CO NALEŻY ZROBIĆ - Ułóż w listę JSON ciągów znaków wiersze materiału od jego początku aż po wiersz zawierający „Enable the Rendu”, łącznie z tym wierszem. Każdy wiersz ma być osobnym elementem listy, a puste wiersze należy pominąć.

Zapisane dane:

▬▬▬▬▬▬▬▬▬▬

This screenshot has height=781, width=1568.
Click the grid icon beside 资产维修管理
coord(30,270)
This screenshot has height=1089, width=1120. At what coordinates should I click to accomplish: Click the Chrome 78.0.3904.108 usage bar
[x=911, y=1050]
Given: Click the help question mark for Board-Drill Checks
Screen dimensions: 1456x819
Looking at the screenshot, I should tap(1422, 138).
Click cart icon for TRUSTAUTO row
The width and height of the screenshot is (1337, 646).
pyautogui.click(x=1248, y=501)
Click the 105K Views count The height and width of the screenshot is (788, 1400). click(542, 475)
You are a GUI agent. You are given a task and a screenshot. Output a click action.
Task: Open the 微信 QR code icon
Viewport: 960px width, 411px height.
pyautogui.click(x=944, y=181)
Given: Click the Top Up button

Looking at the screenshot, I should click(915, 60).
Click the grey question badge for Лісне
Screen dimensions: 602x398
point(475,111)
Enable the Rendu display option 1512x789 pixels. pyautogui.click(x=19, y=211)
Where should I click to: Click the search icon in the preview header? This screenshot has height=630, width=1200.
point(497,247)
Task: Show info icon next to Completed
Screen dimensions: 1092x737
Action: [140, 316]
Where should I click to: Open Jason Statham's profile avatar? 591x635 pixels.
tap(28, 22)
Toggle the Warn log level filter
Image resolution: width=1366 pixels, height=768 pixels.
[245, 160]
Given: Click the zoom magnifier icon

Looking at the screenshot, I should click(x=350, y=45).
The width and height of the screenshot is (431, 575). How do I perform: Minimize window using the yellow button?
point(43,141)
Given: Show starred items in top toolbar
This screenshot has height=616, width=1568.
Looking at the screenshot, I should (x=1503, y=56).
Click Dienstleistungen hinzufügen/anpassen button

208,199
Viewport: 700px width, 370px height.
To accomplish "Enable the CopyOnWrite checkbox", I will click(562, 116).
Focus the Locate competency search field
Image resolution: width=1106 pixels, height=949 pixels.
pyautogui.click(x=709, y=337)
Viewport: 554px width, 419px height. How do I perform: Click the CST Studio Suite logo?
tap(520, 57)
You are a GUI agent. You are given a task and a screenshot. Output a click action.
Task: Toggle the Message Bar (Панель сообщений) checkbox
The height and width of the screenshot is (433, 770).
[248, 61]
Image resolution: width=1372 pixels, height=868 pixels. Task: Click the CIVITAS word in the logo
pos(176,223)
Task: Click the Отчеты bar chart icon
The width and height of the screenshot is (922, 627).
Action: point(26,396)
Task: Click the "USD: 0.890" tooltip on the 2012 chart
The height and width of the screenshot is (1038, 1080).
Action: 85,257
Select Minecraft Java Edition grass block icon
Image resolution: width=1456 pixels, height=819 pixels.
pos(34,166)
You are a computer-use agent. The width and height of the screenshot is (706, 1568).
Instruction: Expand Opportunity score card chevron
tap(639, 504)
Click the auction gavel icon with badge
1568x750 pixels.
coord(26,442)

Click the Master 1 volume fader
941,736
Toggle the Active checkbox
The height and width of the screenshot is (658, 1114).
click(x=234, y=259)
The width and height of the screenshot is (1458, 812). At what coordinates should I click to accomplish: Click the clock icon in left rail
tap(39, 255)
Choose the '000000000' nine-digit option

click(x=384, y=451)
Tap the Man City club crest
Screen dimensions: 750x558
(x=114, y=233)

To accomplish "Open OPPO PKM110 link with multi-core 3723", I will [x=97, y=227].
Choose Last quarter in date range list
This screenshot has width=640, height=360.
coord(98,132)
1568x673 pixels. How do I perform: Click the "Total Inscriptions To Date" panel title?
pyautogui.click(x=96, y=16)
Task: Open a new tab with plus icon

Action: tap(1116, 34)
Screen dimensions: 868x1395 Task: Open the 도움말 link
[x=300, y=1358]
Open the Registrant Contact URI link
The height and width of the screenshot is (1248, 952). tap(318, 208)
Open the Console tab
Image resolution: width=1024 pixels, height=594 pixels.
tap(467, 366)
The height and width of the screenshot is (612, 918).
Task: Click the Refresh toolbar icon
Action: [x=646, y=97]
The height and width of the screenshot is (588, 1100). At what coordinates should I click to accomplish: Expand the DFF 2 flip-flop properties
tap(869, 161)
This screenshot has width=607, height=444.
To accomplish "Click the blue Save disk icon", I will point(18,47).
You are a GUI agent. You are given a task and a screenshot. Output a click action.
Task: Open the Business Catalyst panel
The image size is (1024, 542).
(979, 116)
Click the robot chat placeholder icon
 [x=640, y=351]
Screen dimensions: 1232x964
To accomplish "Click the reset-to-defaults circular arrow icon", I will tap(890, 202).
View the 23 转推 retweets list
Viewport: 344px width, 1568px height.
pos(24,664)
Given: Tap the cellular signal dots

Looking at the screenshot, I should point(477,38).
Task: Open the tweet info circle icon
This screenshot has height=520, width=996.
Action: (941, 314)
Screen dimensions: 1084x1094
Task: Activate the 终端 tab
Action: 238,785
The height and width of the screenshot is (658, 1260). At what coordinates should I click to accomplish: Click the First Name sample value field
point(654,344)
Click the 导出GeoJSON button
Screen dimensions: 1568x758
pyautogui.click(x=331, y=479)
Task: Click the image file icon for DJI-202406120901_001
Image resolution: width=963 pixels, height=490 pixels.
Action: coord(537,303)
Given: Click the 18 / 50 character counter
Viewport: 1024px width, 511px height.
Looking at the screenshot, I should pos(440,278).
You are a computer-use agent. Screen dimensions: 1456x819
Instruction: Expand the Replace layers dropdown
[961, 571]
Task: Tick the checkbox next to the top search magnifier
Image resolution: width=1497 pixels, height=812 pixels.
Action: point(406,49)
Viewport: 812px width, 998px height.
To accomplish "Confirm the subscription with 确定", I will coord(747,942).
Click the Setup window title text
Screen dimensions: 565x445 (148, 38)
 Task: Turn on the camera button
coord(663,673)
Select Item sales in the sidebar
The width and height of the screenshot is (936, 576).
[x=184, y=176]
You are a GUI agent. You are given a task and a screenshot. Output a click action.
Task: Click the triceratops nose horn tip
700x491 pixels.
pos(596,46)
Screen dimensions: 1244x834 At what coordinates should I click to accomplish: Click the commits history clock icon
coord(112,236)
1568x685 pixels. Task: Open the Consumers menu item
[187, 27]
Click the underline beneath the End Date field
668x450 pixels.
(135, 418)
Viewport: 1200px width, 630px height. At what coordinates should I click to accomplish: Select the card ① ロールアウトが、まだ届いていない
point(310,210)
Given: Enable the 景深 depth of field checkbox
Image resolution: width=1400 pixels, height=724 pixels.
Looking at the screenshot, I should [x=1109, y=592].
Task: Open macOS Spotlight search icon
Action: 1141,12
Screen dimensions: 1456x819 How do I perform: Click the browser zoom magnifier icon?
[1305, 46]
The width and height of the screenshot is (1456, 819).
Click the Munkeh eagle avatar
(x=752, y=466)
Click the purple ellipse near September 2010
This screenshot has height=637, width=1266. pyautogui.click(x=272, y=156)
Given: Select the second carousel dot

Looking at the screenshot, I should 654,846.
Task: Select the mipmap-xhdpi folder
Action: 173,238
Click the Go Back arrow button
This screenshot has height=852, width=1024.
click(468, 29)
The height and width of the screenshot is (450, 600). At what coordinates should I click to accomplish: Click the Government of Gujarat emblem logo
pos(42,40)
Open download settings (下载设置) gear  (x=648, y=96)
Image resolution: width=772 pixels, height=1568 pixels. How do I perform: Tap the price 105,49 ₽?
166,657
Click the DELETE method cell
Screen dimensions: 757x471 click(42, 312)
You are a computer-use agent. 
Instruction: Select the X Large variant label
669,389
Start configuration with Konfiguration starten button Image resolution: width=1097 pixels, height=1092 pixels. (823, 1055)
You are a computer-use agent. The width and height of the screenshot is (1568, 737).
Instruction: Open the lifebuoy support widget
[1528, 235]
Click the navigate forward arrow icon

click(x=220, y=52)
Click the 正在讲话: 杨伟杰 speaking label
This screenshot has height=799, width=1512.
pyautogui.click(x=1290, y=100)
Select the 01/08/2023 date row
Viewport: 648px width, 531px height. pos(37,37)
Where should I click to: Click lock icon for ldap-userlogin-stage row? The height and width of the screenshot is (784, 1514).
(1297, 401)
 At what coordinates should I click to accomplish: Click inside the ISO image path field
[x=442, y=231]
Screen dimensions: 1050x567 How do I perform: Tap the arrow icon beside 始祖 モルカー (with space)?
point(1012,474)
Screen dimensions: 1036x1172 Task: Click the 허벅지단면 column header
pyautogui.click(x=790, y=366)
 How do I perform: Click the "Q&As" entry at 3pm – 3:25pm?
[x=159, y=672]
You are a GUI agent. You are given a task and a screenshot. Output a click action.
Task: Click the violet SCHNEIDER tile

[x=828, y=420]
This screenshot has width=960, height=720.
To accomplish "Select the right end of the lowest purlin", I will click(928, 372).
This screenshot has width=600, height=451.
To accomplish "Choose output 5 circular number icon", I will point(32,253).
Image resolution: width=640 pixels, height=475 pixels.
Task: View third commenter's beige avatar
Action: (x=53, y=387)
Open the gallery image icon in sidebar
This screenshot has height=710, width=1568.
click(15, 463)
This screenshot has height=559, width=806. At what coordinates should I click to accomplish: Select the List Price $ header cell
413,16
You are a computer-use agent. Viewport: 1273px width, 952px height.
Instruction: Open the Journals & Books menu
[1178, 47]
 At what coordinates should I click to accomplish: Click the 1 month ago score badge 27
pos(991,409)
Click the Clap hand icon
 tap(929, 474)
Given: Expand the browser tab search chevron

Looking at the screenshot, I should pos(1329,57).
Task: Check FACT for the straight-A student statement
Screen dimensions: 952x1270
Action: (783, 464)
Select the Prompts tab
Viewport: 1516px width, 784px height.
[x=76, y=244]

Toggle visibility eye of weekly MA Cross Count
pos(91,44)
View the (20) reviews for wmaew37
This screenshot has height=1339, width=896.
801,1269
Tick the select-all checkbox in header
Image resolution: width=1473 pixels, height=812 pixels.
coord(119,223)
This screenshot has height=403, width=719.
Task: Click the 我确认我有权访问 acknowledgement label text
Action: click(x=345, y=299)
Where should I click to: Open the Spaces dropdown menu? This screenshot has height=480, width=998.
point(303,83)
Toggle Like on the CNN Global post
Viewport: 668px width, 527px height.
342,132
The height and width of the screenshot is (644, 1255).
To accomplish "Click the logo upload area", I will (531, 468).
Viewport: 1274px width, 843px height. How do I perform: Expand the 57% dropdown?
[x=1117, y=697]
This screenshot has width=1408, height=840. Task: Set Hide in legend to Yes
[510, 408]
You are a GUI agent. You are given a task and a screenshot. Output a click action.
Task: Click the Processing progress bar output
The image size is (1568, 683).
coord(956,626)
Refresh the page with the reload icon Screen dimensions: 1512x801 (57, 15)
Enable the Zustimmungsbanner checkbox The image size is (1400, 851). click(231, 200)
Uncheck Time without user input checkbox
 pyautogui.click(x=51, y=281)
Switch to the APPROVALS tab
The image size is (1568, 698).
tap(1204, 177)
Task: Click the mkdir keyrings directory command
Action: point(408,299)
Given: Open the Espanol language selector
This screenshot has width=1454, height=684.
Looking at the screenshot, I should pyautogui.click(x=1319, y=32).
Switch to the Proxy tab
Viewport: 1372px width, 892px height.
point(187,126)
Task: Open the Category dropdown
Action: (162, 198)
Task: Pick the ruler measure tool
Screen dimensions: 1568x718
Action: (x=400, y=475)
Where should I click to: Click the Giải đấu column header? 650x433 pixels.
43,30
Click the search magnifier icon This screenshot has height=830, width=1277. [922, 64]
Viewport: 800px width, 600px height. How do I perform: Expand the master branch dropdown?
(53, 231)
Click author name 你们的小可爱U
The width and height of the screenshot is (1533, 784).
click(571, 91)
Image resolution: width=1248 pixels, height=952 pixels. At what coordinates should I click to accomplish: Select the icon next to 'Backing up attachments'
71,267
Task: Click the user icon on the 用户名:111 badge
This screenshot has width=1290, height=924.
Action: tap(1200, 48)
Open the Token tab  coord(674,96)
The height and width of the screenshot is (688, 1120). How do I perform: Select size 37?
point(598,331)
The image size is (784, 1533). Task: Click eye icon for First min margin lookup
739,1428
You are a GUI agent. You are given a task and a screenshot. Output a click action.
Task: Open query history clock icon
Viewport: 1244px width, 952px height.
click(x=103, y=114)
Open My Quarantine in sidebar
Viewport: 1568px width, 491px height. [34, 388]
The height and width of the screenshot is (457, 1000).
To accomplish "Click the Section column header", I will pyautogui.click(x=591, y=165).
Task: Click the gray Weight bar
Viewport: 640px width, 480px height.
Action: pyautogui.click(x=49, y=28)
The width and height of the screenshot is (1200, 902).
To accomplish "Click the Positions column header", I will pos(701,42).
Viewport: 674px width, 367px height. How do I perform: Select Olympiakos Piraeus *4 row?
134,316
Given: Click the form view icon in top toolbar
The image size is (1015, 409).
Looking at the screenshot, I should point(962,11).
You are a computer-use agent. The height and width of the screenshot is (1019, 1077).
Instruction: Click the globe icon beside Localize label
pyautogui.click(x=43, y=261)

▬▬▬▬▬▬▬▬▬▬

ODPOWIEDŹ DO ĆWICZENIA -
[
  "This screenshot has height=781, width=1568.",
  "Click the grid icon beside 资产维修管理",
  "coord(30,270)",
  "This screenshot has height=1089, width=1120. At what coordinates should I click to accomplish: Click the Chrome 78.0.3904.108 usage bar",
  "[x=911, y=1050]",
  "Given: Click the help question mark for Board-Drill Checks",
  "Screen dimensions: 1456x819",
  "Looking at the screenshot, I should tap(1422, 138).",
  "Click cart icon for TRUSTAUTO row",
  "The width and height of the screenshot is (1337, 646).",
  "pyautogui.click(x=1248, y=501)",
  "Click the 105K Views count The height and width of the screenshot is (788, 1400). click(542, 475)",
  "You are a GUI agent. You are given a task and a screenshot. Output a click action.",
  "Task: Open the 微信 QR code icon",
  "Viewport: 960px width, 411px height.",
  "pyautogui.click(x=944, y=181)",
  "Given: Click the Top Up button",
  "Looking at the screenshot, I should click(915, 60).",
  "Click the grey question badge for Лісне",
  "Screen dimensions: 602x398",
  "point(475,111)",
  "Enable the Rendu display option 1512x789 pixels. pyautogui.click(x=19, y=211)"
]